Of course switching devices by using the Applet is also working fine. But the cool thing about writing a script, is that it is super fast. I put mine for example on the keyboard shortcut alt+s. thus when I want to switch from headphones to speakers, I only need to press alt+s.
Anyway. Andrew said:
If you have more than two audio devices and want to swap to a
different one, you'll need to replace the logic on line 7 with some
conditionals.
That's what I did. I share it, in case someone has troubles with it:
#!/usr/bin/env bash
#sinks=($(pacmd list-sinks | grep index | \
# awk '{ if ($1 == "*") print "1",$3; else print "0",$2 }'))
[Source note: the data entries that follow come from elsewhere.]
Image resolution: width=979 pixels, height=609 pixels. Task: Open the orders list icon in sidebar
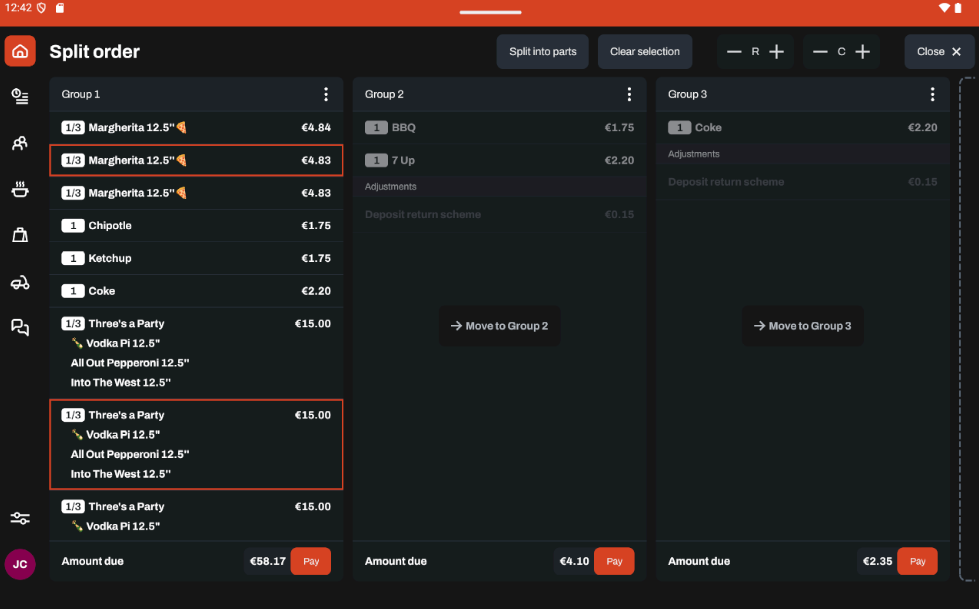(20, 96)
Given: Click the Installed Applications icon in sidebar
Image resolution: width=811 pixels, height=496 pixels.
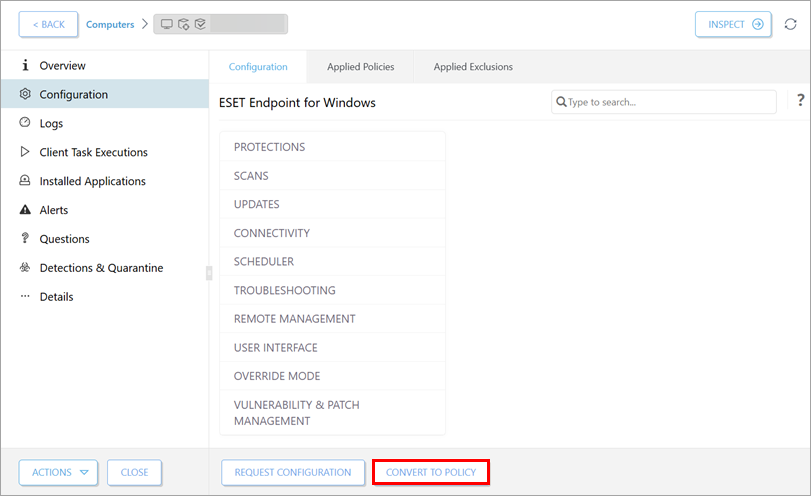Looking at the screenshot, I should pyautogui.click(x=25, y=181).
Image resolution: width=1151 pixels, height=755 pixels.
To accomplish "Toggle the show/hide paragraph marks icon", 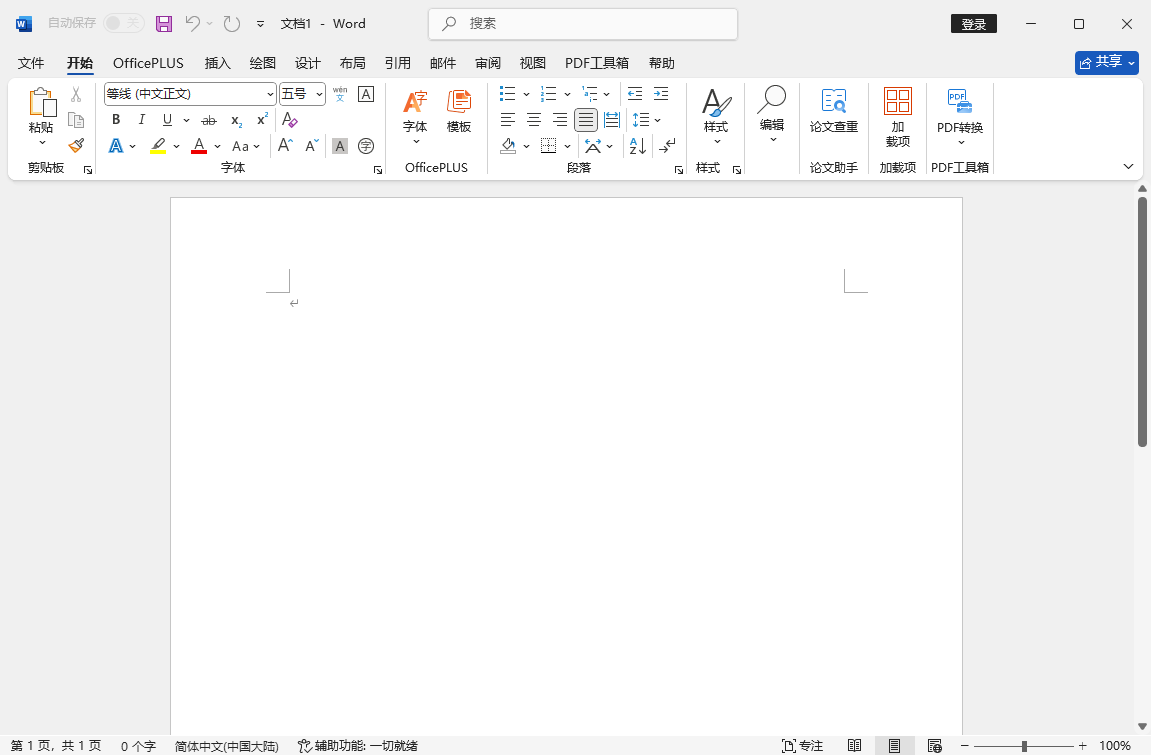I will click(x=667, y=146).
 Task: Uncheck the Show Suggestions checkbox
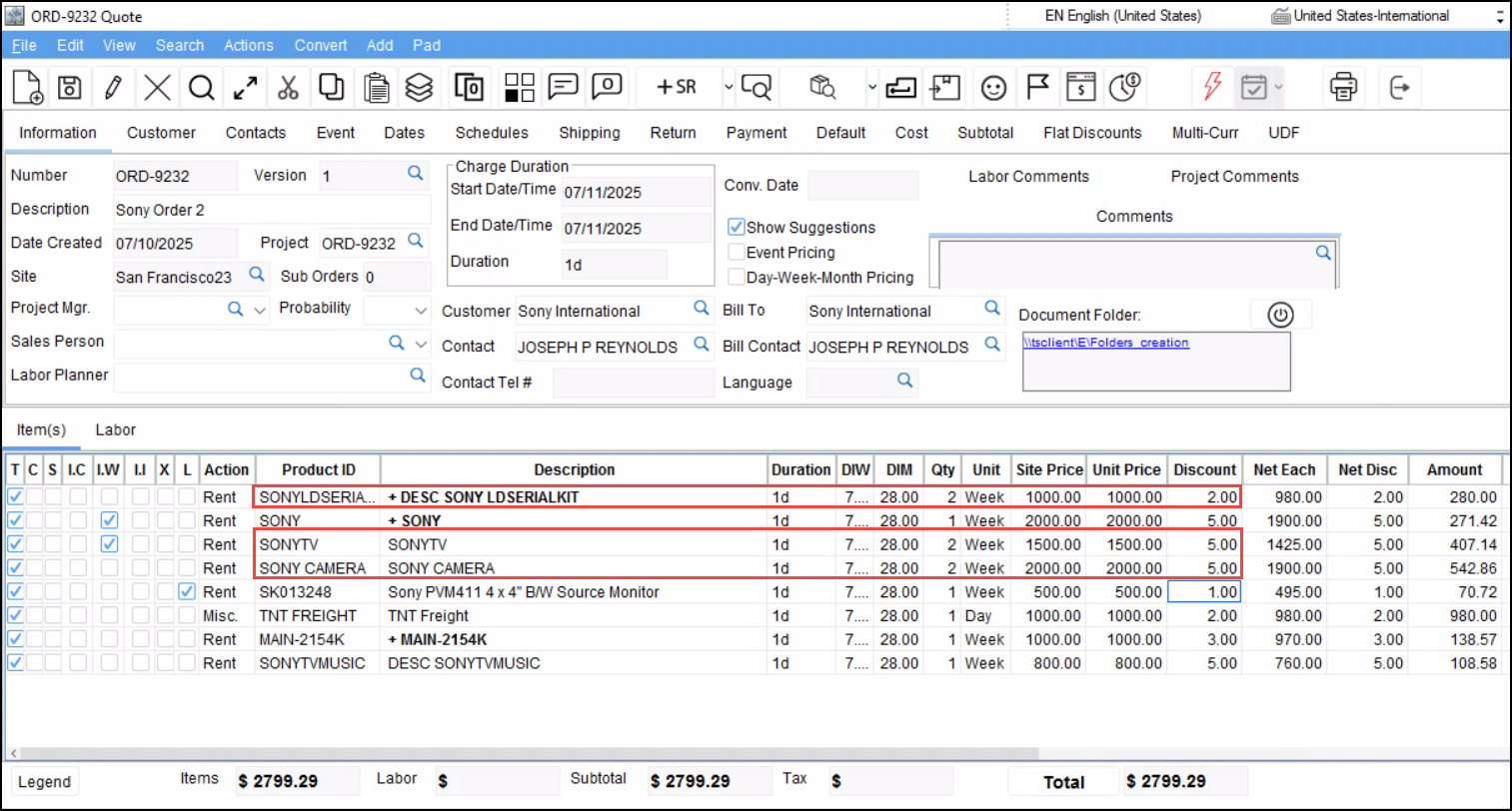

sinks=($(pacmd list-sinks | grep index | \
awk '{ if ($1 == "*") print "1"; else print "0" }'))
inputs=($(pacmd list-sink-inputs | grep index | awk '{print $2}'))
#find active sink
active=0
for i in ${sinks[*]}
do
if [ $i -eq 0 ]
then active=$((active+1))
else break
fi
done
#switch to next sink
swap=$(((active+1)%${#sinks[@]}))
pacmd set-default-sink $swap &> /dev/null
for i in ${inputs[*]}; do pacmd move-sink-input $i $swap &> /dev/null; done
What I did differently is a) find the active sink in a for loop. And b) switch to the next sink by increase the index by 1. Then I modulo the result by the number of sinks. That assures that e.g. when having 3 sinks, (2+1)%3=0. Thus from sink index 2 we would switch to sink index 0.
In this way the switch allows to move upwards through the available sinks.